1931 Clyde Pangborn and Hugh Herndon complete the first heavier than air nonstop flight over the Pacific. Their flight, begun October 3, lasted 41 hours, 31 minutes and covered 5,000 miles. They piloted their Bellanca CH-200 monoplane from Samushiro, 300 miles north of Tokyo, Japan, to Wenatchee, Washington.
1938 Germany invalidates Jews' passports.
1943 Imperial Japanese forces execute 98 American POWs on Wake Island.
1947 US President Harry S Truman delivers the first televised White House address.
1948 A magnitude 7.3 earthquake near Ashgabat in the USSR kills tens of thousands; estimates range from 110,000 to 176,000.
1955 The first James Bond film, Dr. No starring Sean Connery, debuts.
1965 U.S. forces in Saigon receive permission to use tear gas.
1966 A sodium cooling system malfunction causes a partial core meltdown at the Enrico Fermi demonstration breeder reactor near Detroit. Radiation is contained.

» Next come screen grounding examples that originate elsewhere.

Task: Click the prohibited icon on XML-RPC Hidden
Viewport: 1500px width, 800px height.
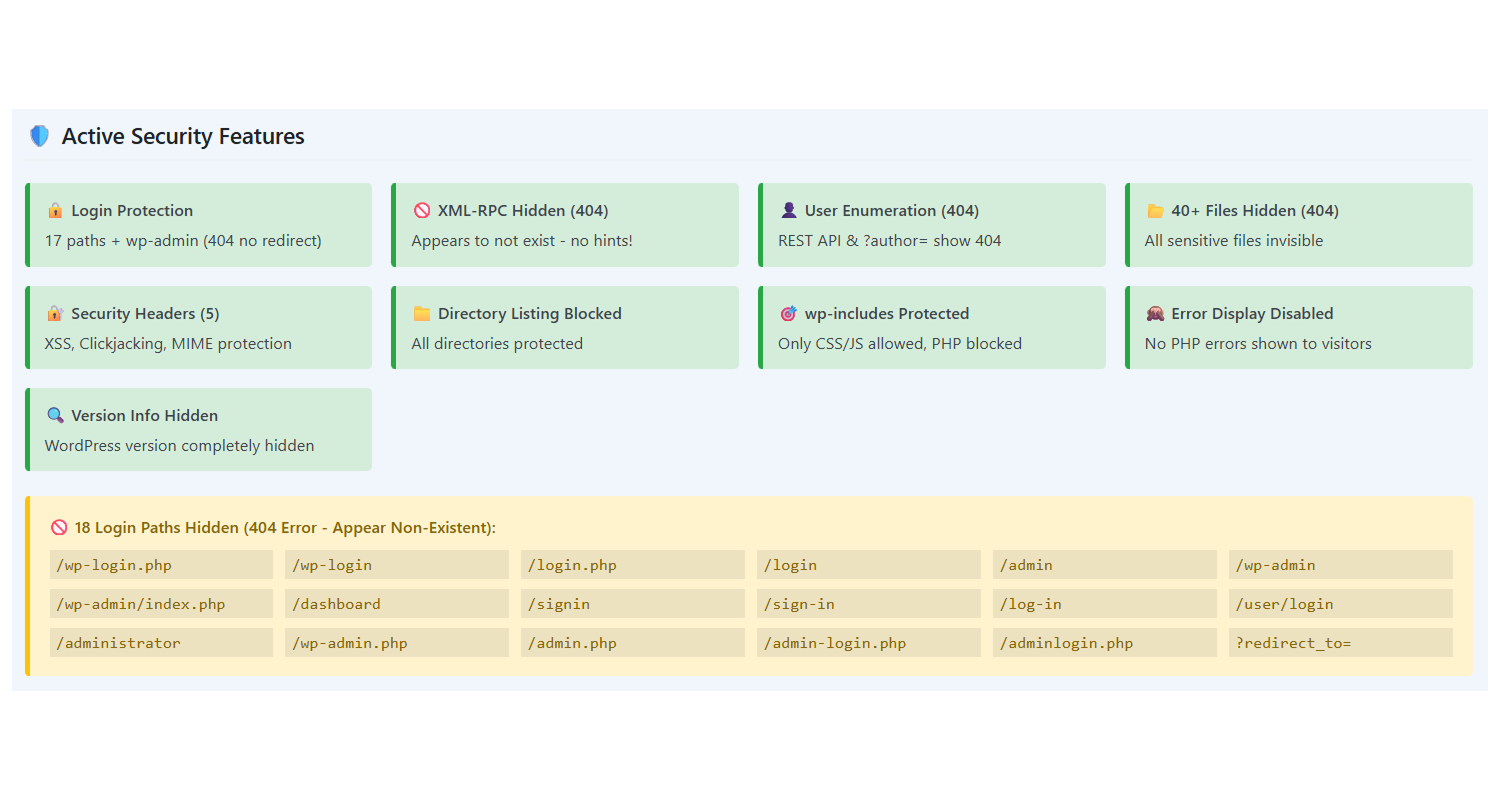Action: pos(422,211)
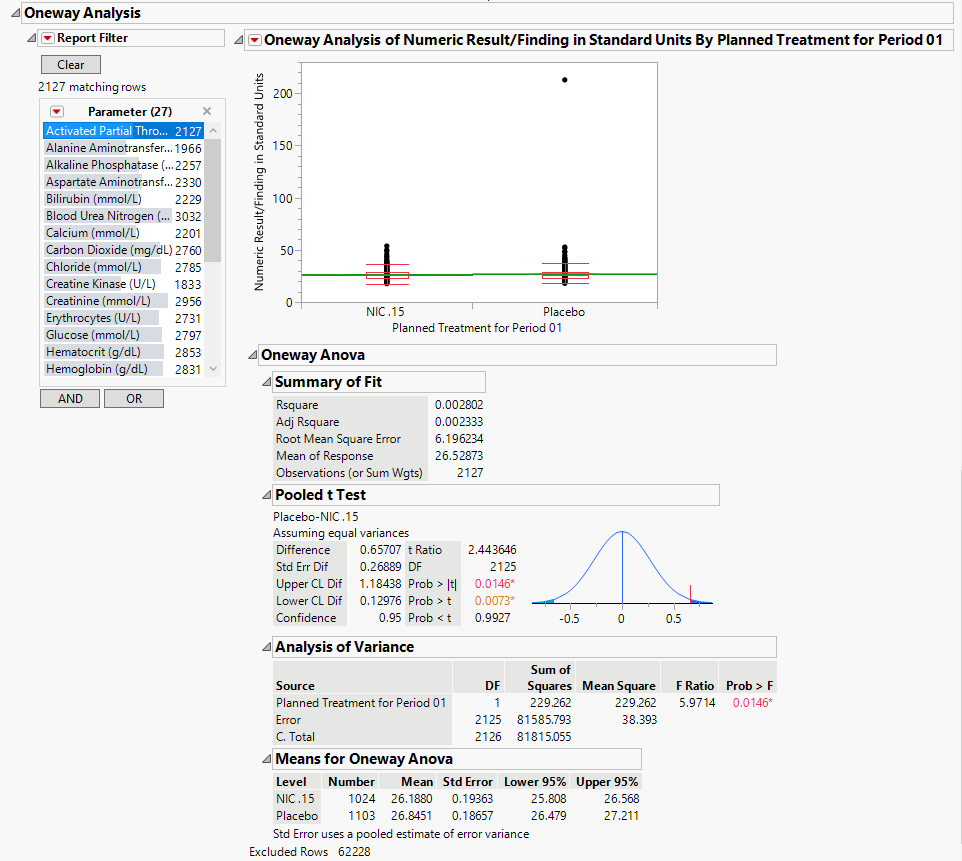This screenshot has height=861, width=962.
Task: Collapse the Pooled t Test section
Action: 266,495
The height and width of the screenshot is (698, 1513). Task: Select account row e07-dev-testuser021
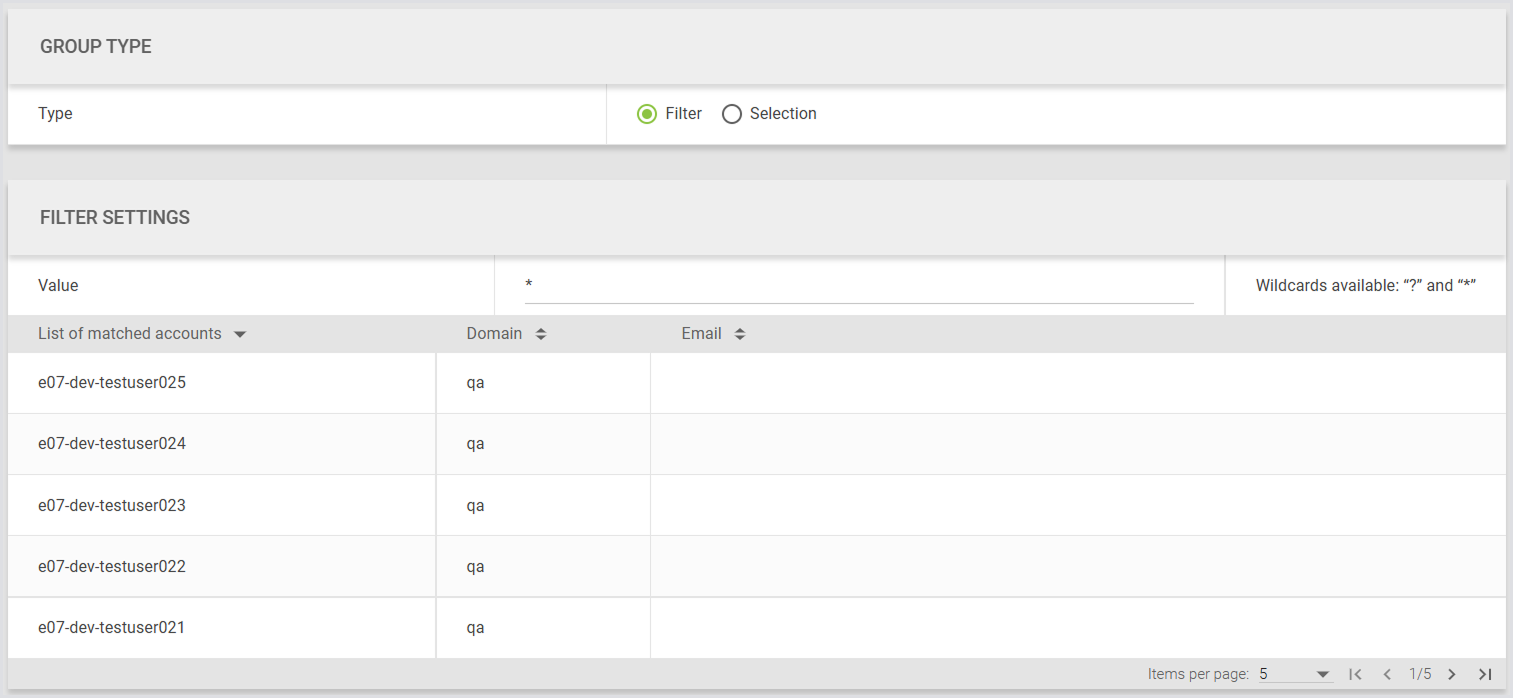112,627
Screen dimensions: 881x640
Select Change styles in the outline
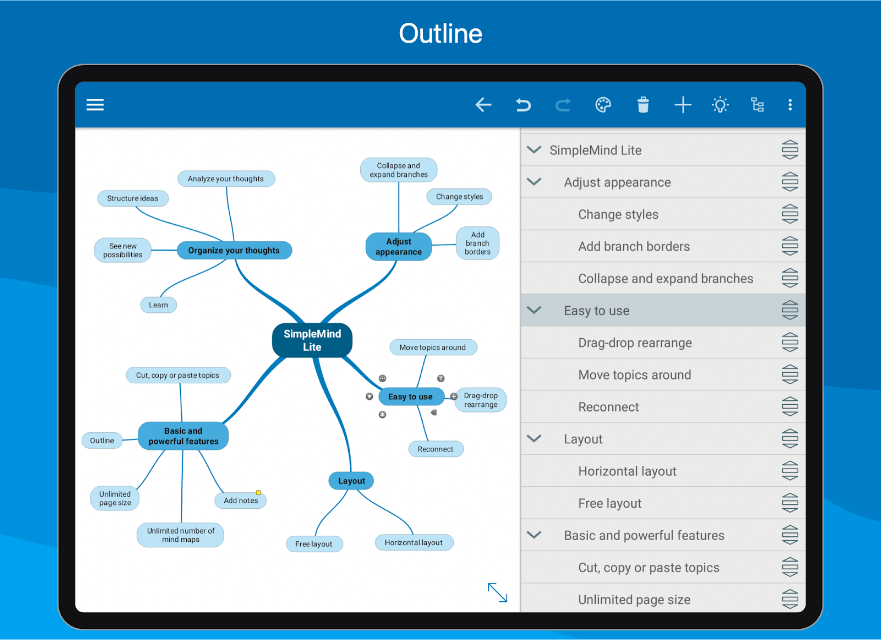[x=618, y=214]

1968 Police attack civil rights demonstrators in Derry, Northern Ireland; the event is considered to be the beginning of "The Troubles."
1969 Monty Python's Flying Circus debuts on BBC One.
1970 The US Public Broadcasting Service (PBS) is established.
1970 Members of the Quebec Liberation Front (QLF) kidnap British Trade Commissioner James Cross in Montreal, resulting in the October Crisis and Canada's first peacetime use of the War Measures Act.
1986 Britain's The Sunday Times newspaper publishes details of Israel's secret nuclear weapons development program.
1988 Brazil's Constituent Assembly authorizes the nation's new constitution.
2000 Slobodan Milosevic, president of the Federal Republic of Yugoslavia, resigns in the wake of mass protest demonstrations.